__Task requirements__: Find the lines of the data below that include "Given". Report their number only.

__Dataset entries__:

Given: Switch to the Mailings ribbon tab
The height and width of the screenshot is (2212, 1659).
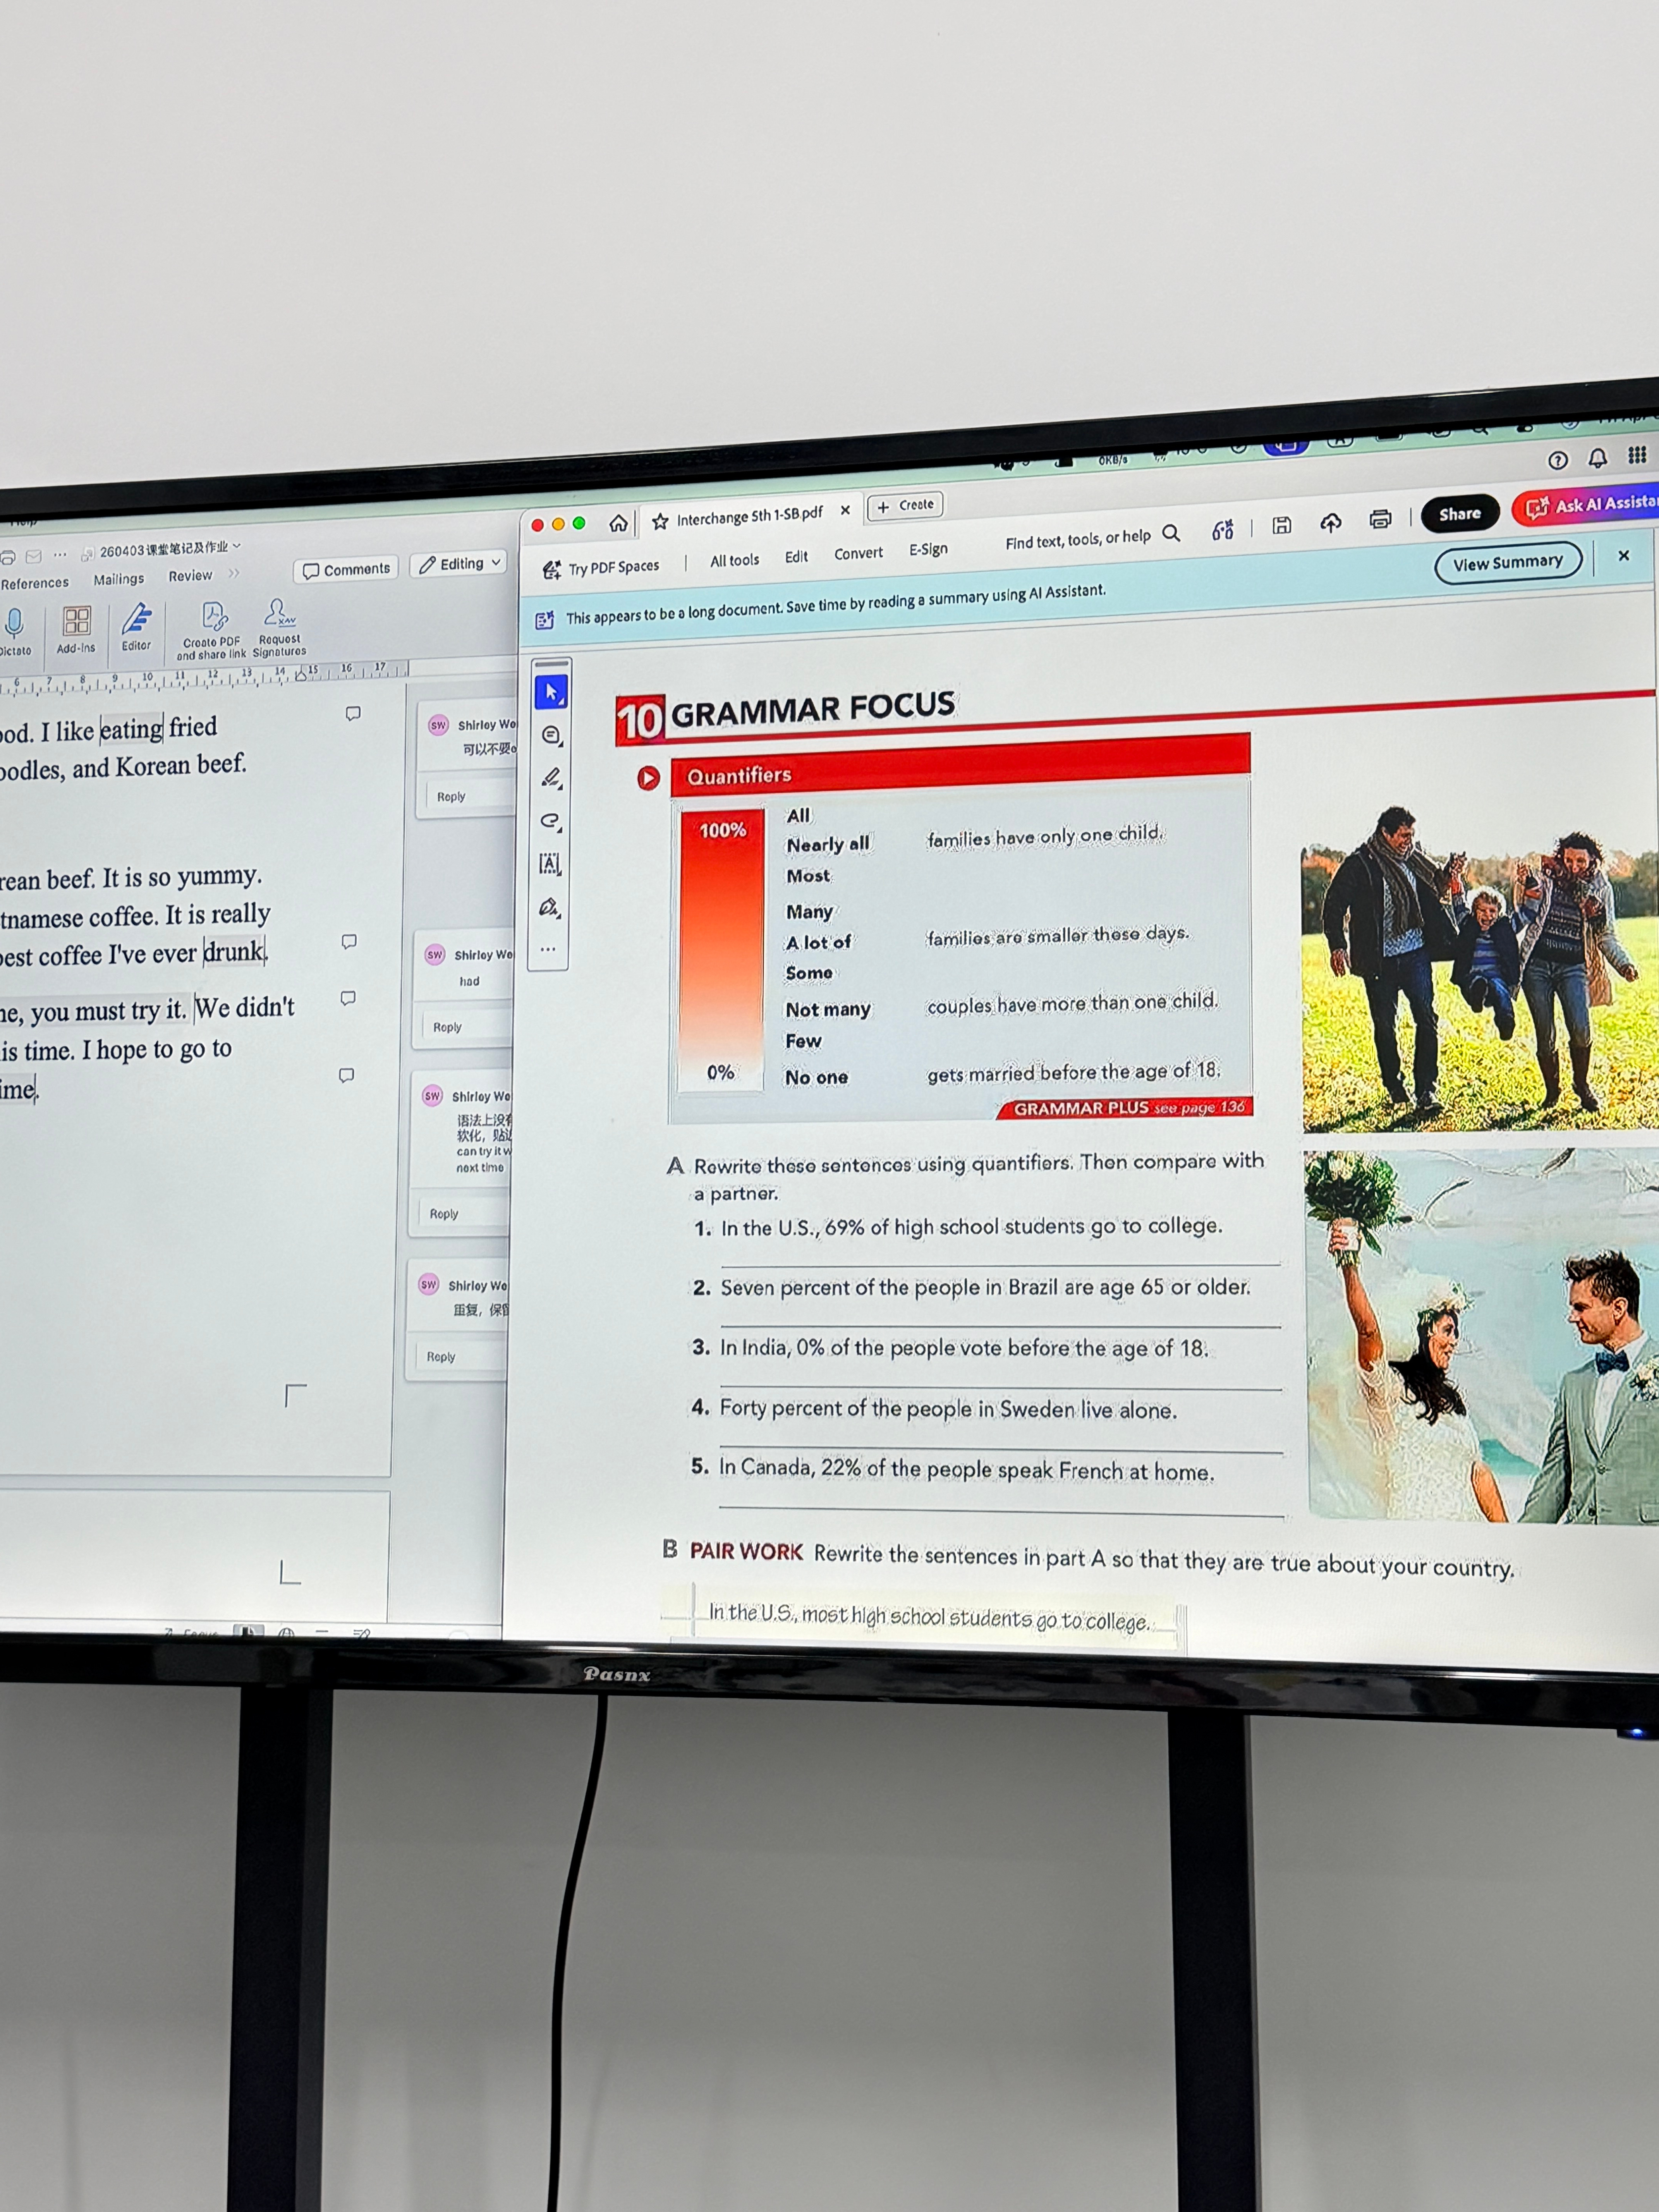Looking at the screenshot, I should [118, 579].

---

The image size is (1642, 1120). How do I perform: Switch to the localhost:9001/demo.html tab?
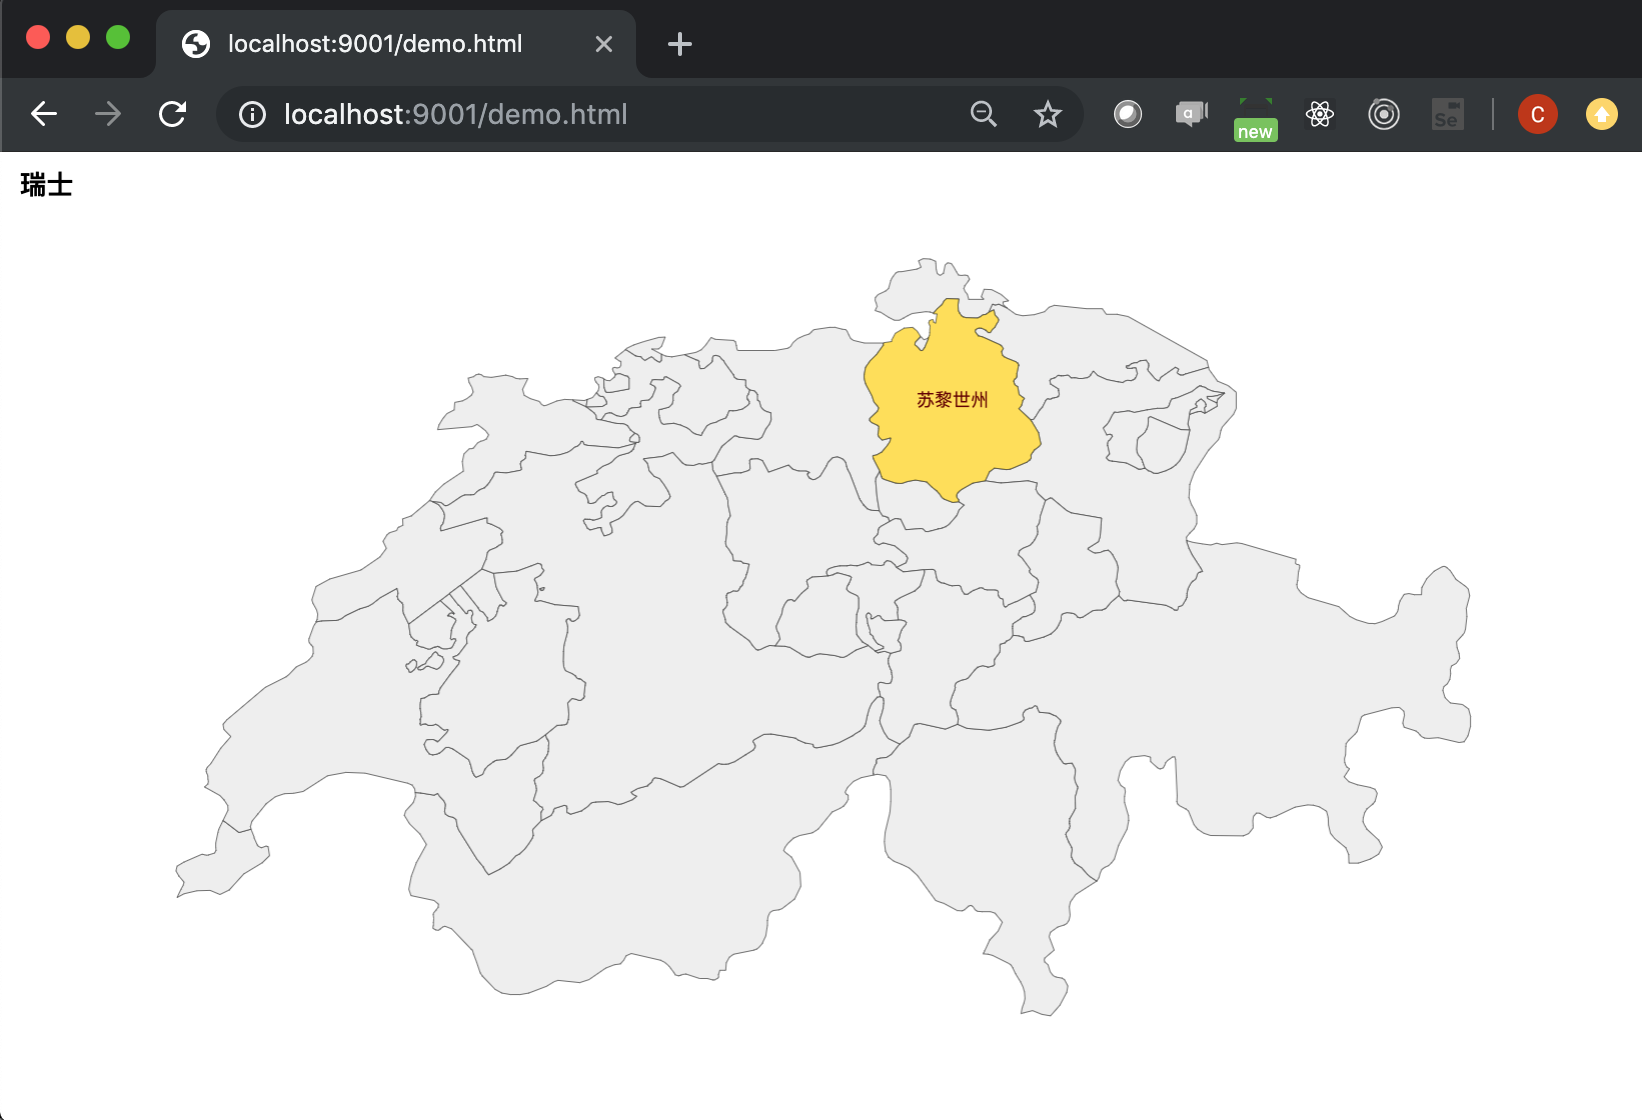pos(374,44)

* * *

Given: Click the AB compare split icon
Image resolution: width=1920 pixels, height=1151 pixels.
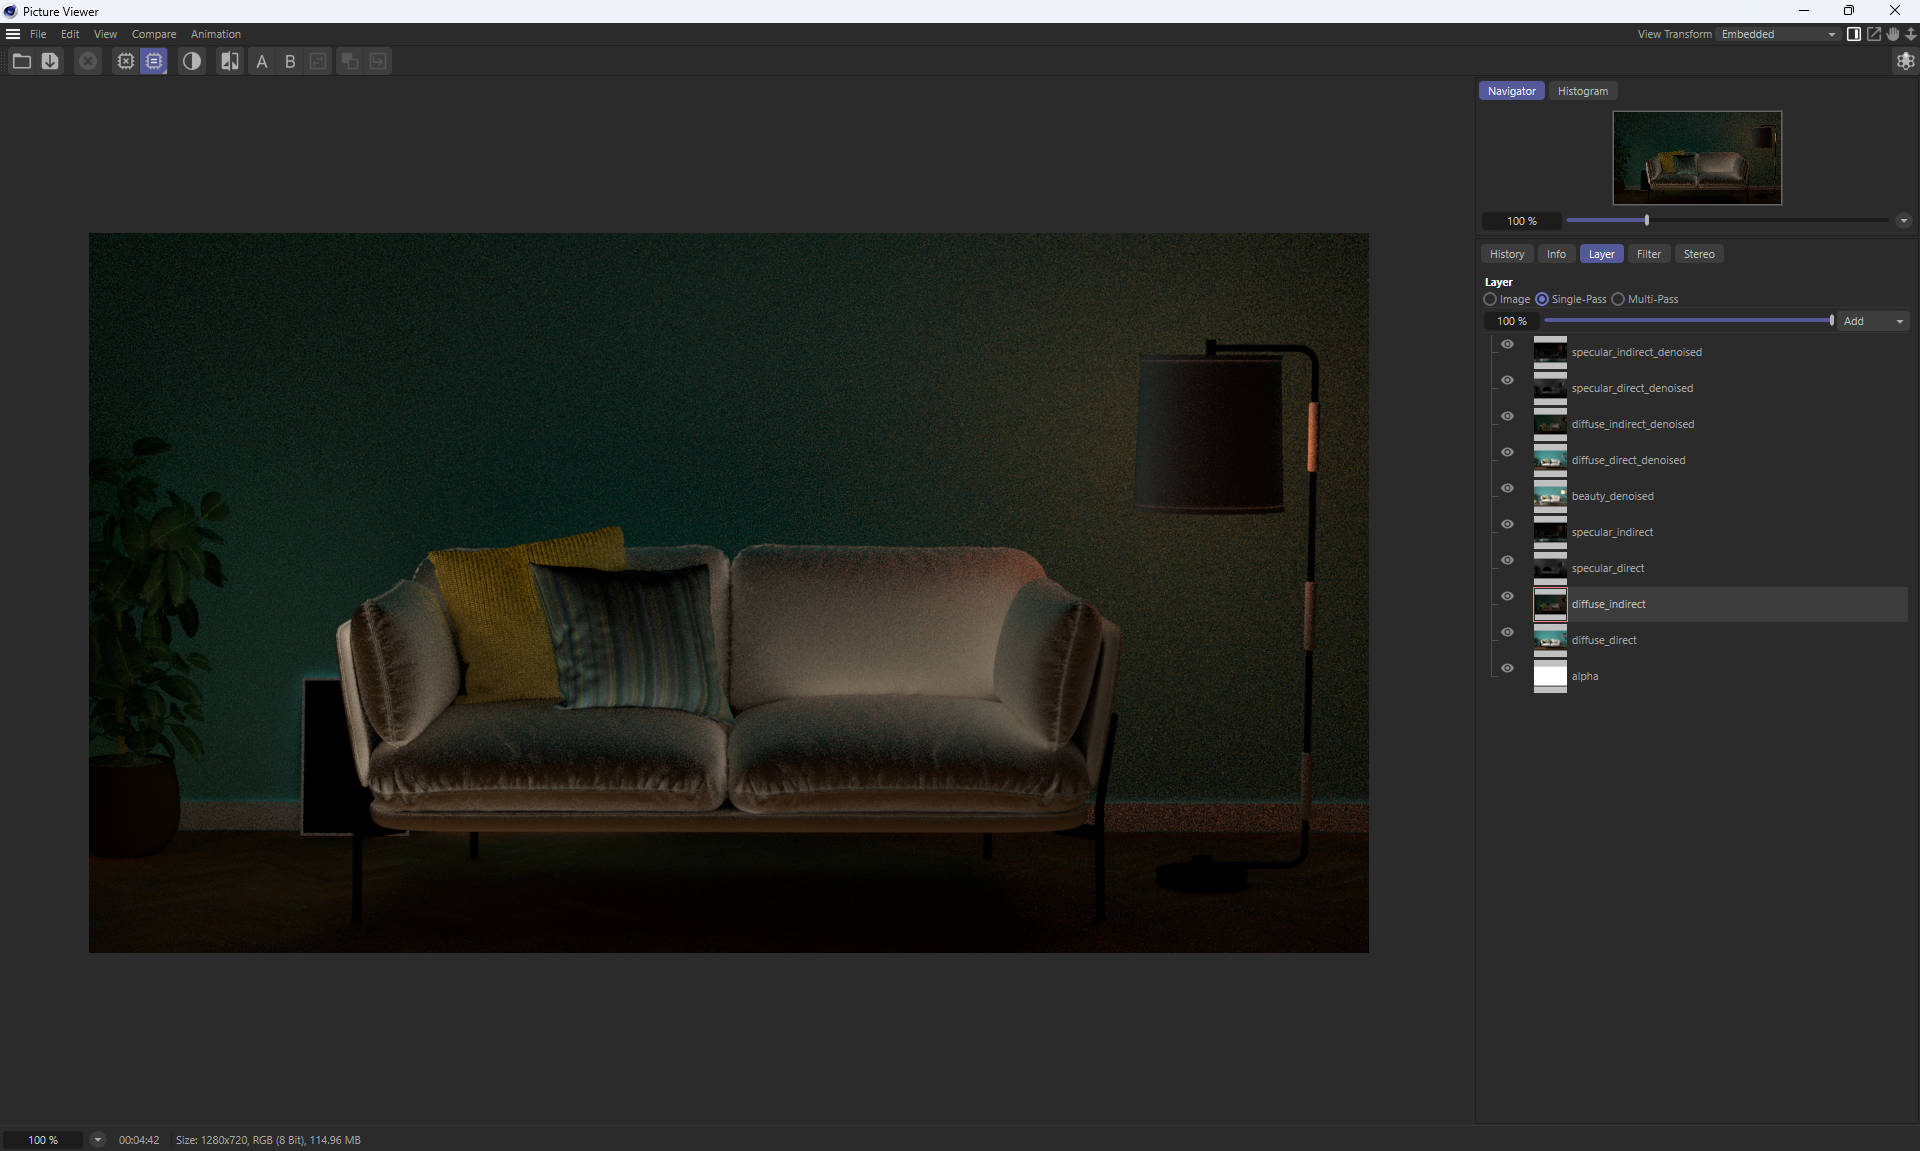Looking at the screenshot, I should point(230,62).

__Your response__: 2